FALFURRIAS, Texas --
Between bailouts during pursuits and searching the rugged brush country for dead or dying illegal immigrants, Brooks County Sheriff Rey Rodriguez said his department is "having a rough time."
Rodriguez said it's not just his small department, but also state and federal law enforcement agencies in Brooks County -- a deep South Texas county of about 7,000 people.
Rodriguez said the incidents are so numerous they average at least one per day.
Rodriguez said smugglers coming up from the border often travel the back roads to bypass the U.S. Border Patrol checkpoints, located on U.S. Highway 281, south of Falfurrias.
"Once they get around to where we are, we get the problem," Rodriguez said.
Yet because Brooks is not considered a border county, the sheriff said state and federal funding is harder to come by for his overworked and understaffed department.
He said a near-fatal collision on Oct. 24 was triggered after smugglers encountered a Falfurrias police officer heading into town.
Rodriguez said smugglers hauling marijuana in the back of a pick-up truck crashed into an SUV nearly killing an elderly couple.
Rodriguez said the couple's vehicle was yanked to safety by a passing motorist with a chain after the truck exploded into flames.
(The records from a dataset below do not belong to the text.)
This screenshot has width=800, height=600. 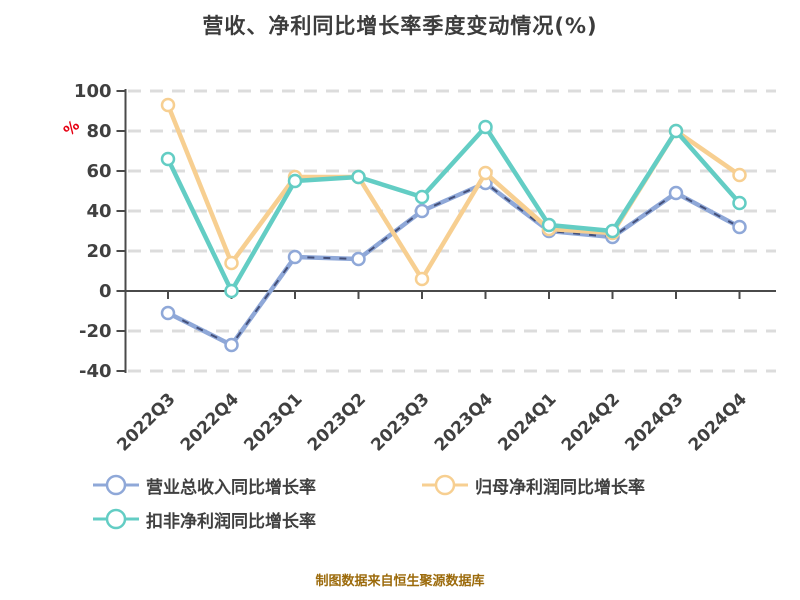 I want to click on y-axis-tick-label: 0, so click(x=106, y=292).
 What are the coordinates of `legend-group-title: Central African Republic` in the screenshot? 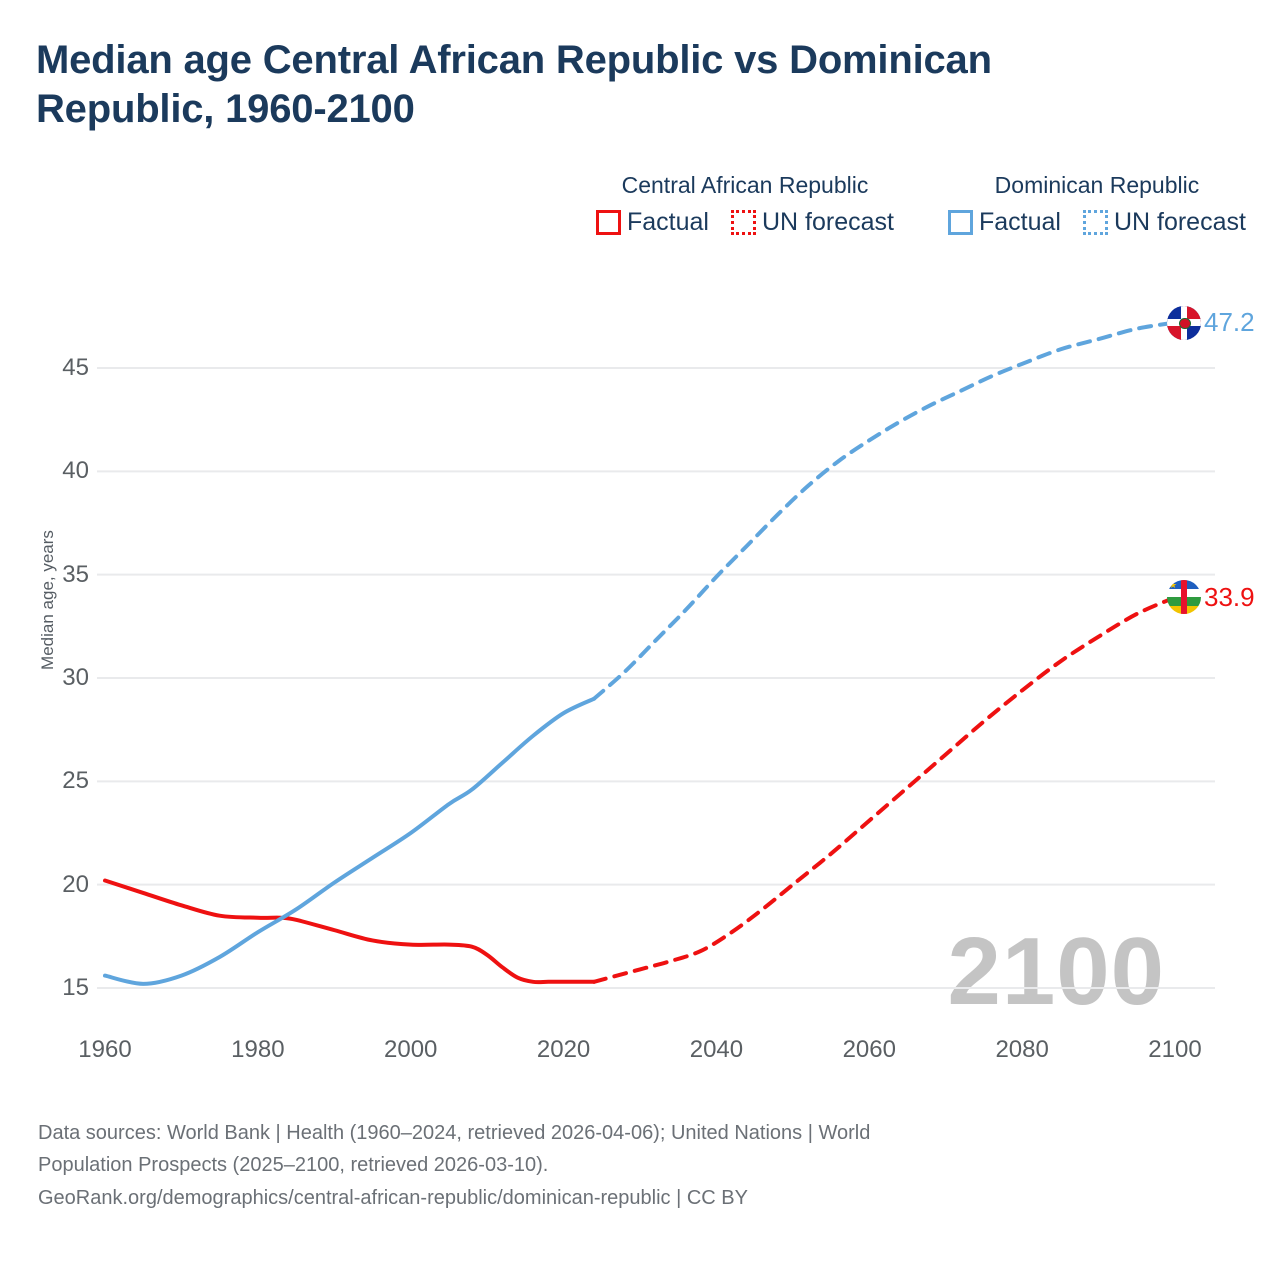 It's located at (745, 185).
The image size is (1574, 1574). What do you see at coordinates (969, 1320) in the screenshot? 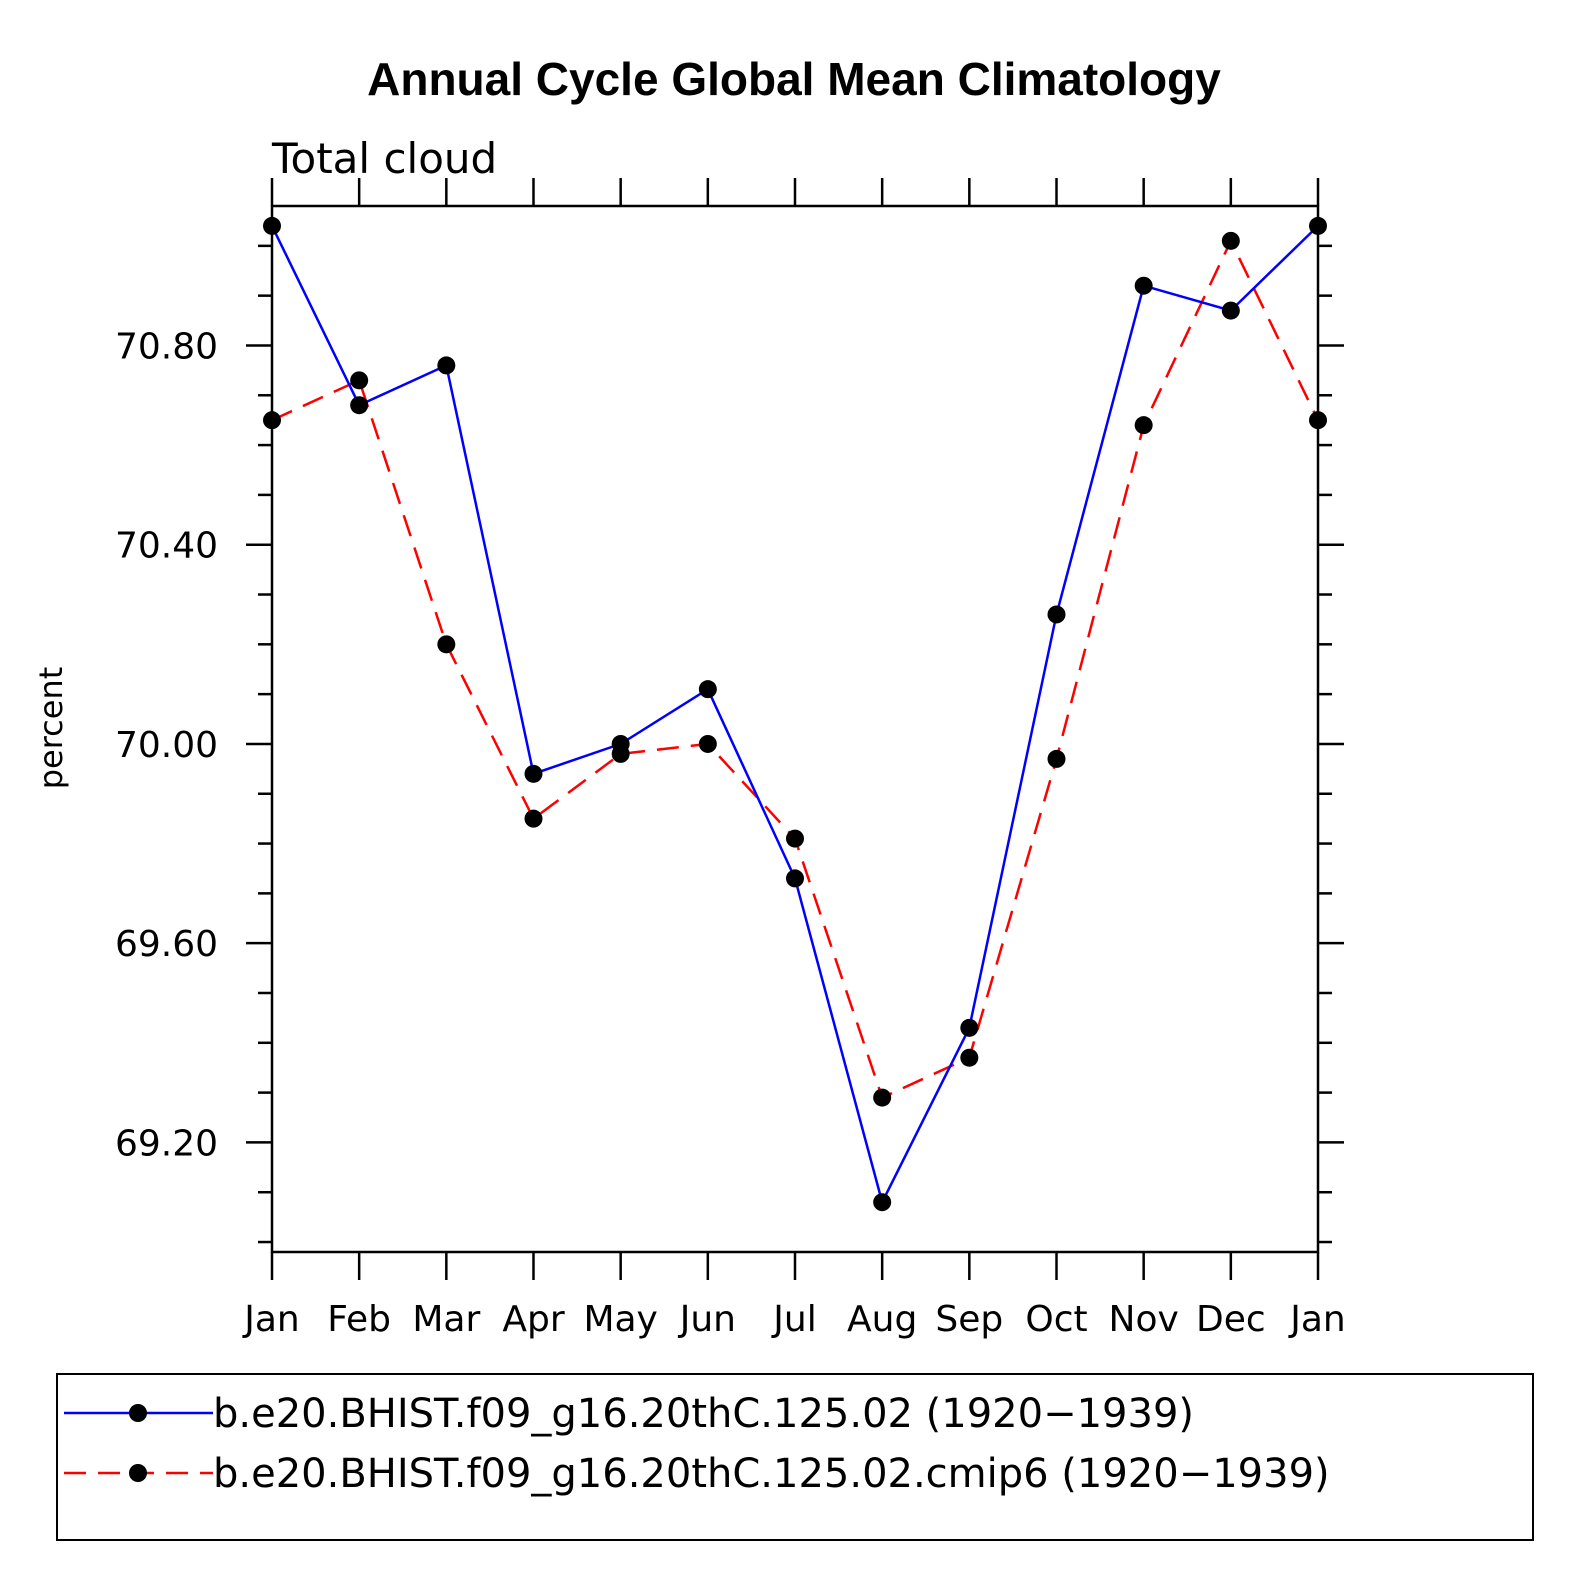
I see `x-tick-label: Sep` at bounding box center [969, 1320].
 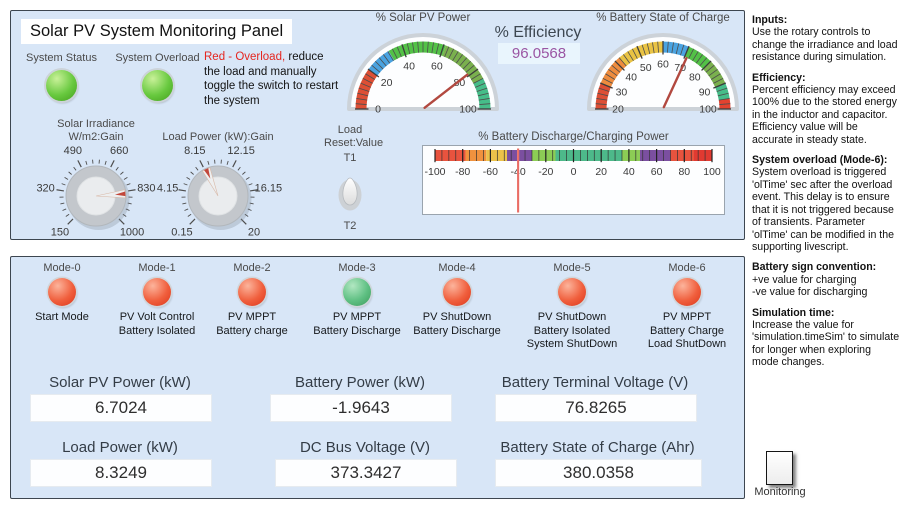 What do you see at coordinates (157, 324) in the screenshot?
I see `mode-desc: PV Volt Control Battery Isolated` at bounding box center [157, 324].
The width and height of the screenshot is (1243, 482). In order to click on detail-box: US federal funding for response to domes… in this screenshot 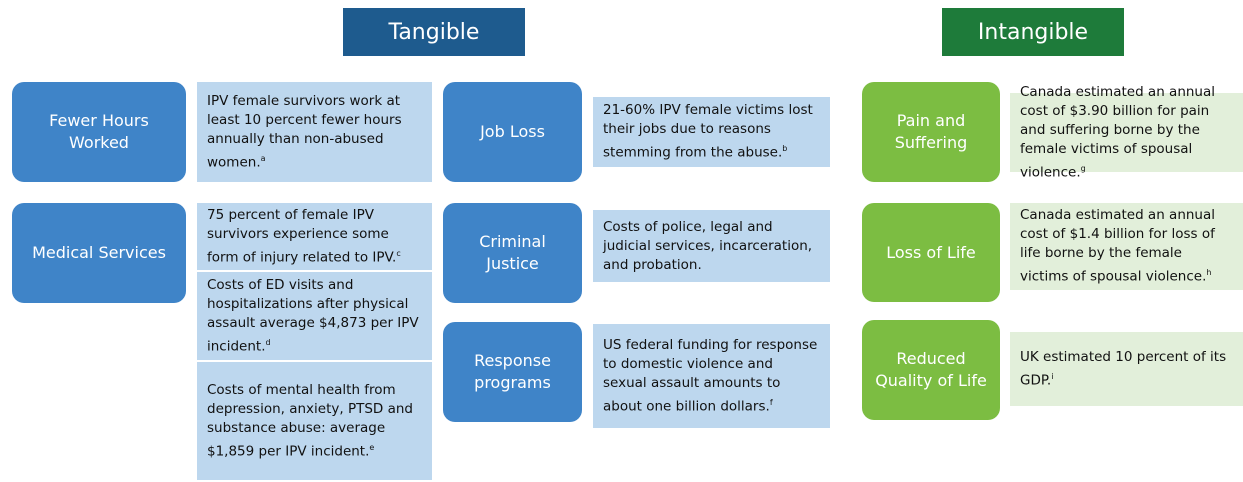, I will do `click(712, 376)`.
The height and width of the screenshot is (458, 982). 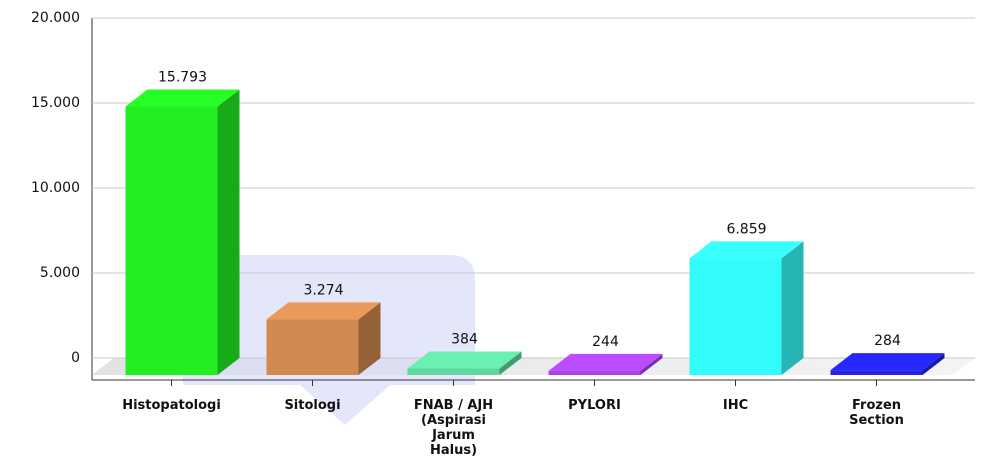 I want to click on value-label: 384, so click(x=464, y=339).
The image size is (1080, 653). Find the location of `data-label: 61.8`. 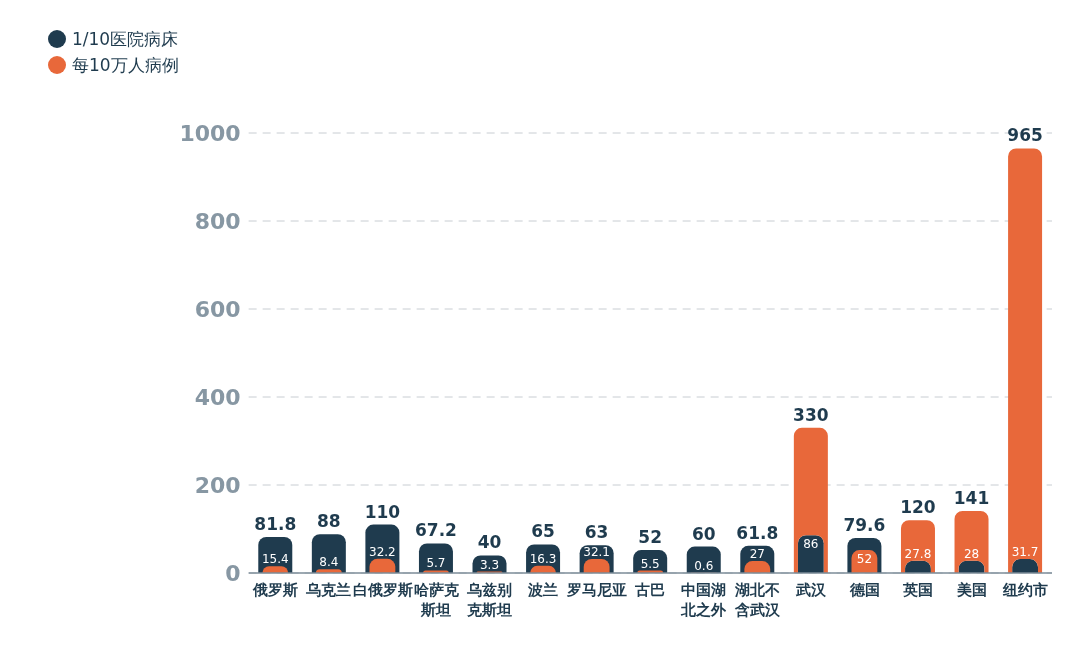

data-label: 61.8 is located at coordinates (758, 532).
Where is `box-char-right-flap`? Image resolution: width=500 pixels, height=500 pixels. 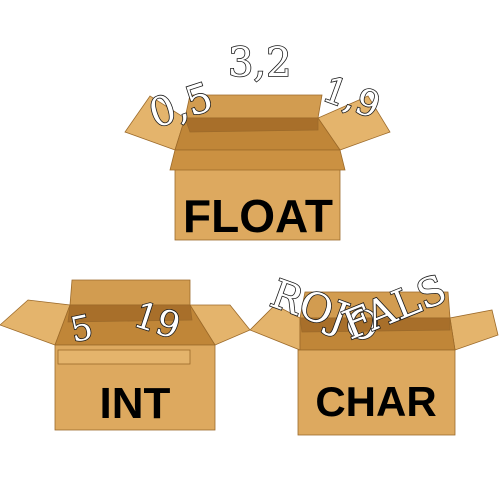 box-char-right-flap is located at coordinates (474, 330).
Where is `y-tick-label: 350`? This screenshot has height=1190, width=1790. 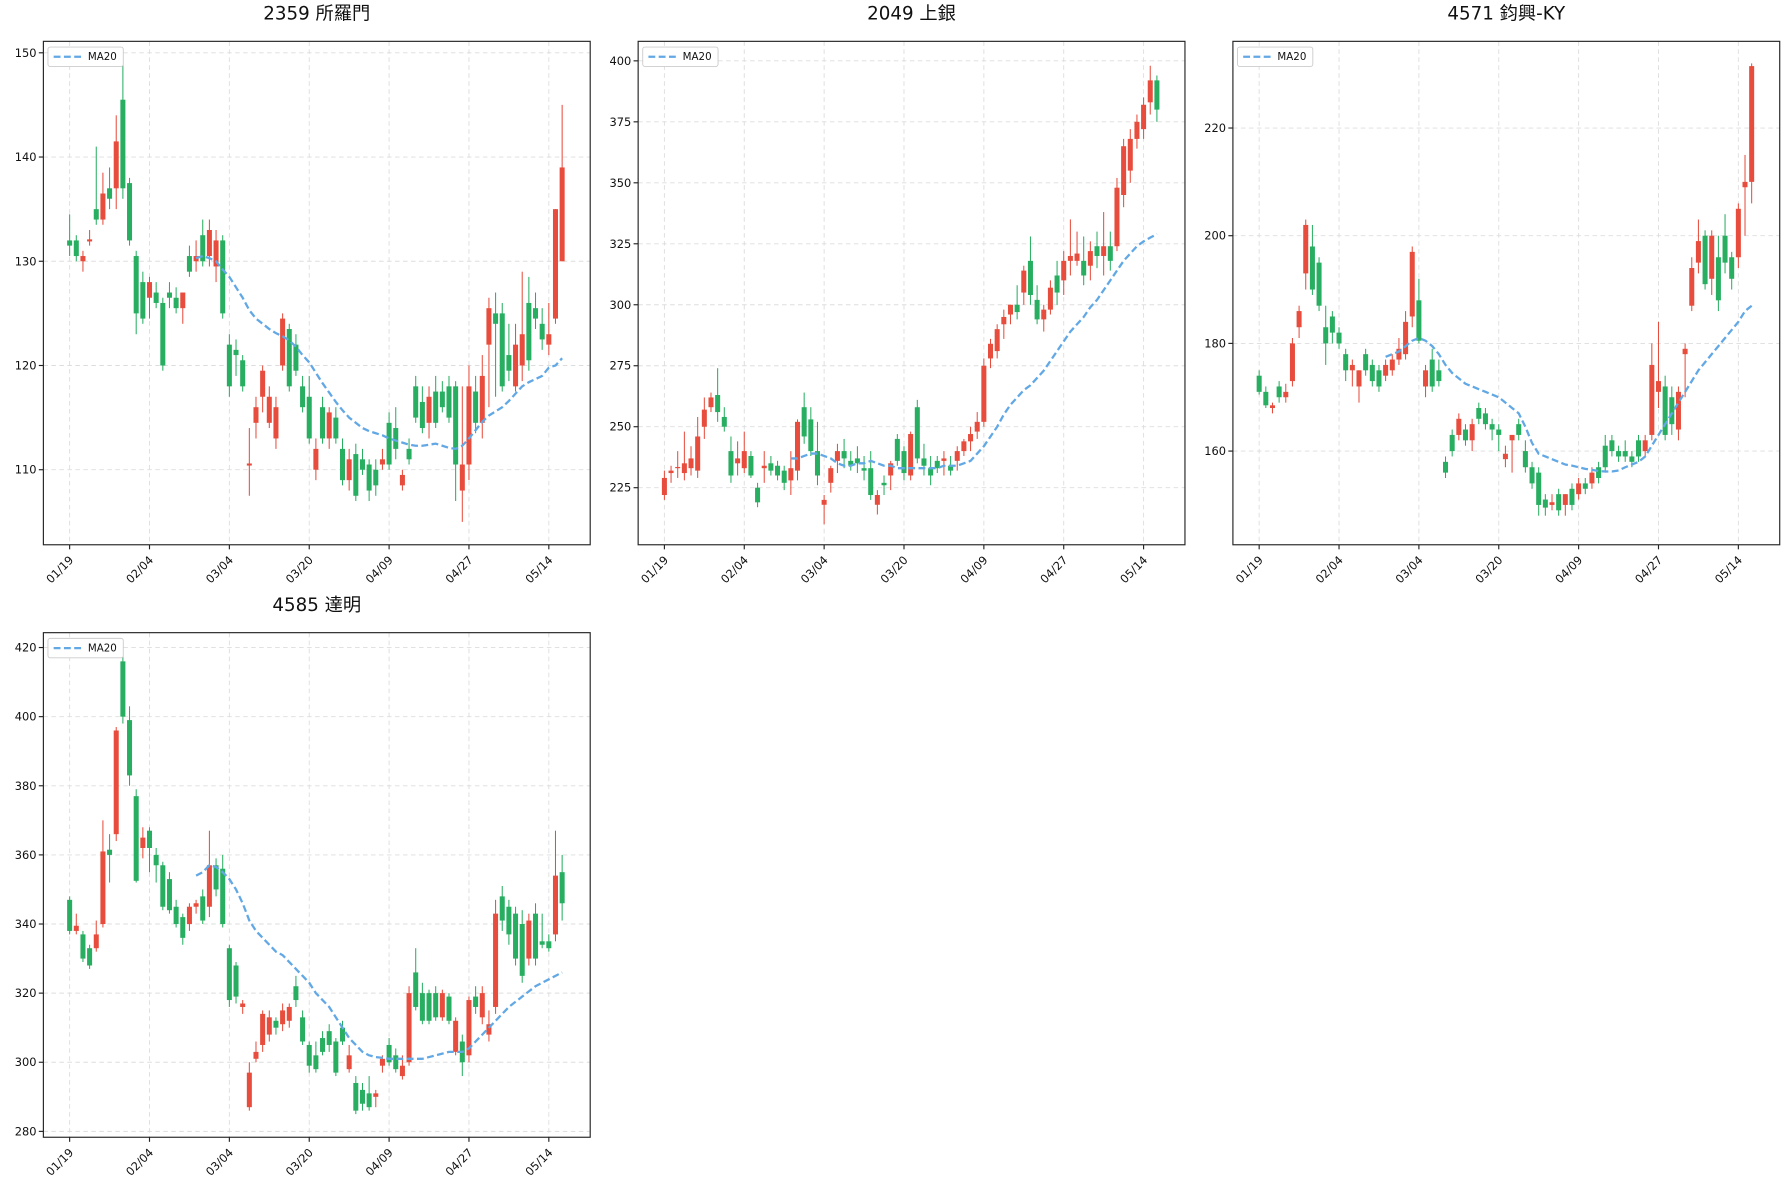
y-tick-label: 350 is located at coordinates (621, 183).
Rodriguez said the smugglers escaped, leaving half a dozen illegal immigrants to be rescued and their cargo up in the smoke.
The wreck occurred across from a ranch managed by Lavoyger Durham.
"It's obvious that the drug smuggling is tied together with the human smuggling," Durham said. "They're all tied together because the drug cartels that are making this happen."
For that reason, Daniel Davila, Brooks County's lone investigator, said the small department is not backing down.
"They can stay out of our county. Can that happen? People say, 'You're dreaming,'" Davila said. "We're going to do what we have to do, whether he have the resources or we don't, we're not going to stop."